ACTIVITY:
Among the entries below, which lines include the string "output"? Show each one.

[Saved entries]
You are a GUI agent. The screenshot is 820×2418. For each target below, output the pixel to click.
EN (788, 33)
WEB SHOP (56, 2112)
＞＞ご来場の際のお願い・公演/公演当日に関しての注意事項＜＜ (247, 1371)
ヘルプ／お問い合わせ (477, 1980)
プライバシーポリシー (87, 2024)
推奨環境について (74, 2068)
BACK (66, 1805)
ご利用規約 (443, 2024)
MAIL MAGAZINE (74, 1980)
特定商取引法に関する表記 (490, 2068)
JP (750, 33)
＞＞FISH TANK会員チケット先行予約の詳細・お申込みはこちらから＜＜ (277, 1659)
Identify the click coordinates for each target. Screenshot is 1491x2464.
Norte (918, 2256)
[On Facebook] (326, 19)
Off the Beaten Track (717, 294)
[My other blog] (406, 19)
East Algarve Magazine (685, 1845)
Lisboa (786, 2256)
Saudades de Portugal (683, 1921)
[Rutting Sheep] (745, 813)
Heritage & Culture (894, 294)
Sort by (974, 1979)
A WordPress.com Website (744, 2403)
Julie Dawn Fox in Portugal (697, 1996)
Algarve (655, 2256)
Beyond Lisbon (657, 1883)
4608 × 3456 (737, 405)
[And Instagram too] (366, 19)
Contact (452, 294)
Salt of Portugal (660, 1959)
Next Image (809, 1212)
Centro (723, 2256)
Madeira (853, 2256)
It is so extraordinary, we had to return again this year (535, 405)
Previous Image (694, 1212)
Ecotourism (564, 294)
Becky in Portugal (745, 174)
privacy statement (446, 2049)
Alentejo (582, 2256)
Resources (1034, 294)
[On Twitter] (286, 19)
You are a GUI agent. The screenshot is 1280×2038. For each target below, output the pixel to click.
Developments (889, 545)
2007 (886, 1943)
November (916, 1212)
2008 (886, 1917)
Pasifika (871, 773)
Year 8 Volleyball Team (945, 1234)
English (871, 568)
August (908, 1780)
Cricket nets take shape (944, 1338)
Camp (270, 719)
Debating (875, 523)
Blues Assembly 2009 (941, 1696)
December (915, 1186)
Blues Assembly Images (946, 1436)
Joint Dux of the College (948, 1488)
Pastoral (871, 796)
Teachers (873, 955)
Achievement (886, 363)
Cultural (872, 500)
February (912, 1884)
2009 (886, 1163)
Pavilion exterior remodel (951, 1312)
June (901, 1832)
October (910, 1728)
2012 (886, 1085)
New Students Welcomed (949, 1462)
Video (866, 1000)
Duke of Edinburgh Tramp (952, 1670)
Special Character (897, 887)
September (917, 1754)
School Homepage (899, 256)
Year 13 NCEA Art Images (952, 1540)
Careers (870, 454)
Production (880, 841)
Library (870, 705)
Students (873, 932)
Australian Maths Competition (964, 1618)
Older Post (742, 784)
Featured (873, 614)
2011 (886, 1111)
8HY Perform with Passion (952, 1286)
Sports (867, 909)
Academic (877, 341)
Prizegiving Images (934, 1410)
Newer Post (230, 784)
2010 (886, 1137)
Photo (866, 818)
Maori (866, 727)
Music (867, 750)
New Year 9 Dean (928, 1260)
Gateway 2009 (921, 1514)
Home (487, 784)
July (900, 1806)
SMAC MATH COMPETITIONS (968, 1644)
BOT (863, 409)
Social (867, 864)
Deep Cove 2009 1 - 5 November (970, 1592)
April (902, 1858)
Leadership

EXERCISE SOLUTION:
You are a GUI agent. The screenshot is 820×2418. For each target below, output the pixel to click.
You are a GUI agent. The screenshot is 1280×2038. For each target below, output the pixel to click.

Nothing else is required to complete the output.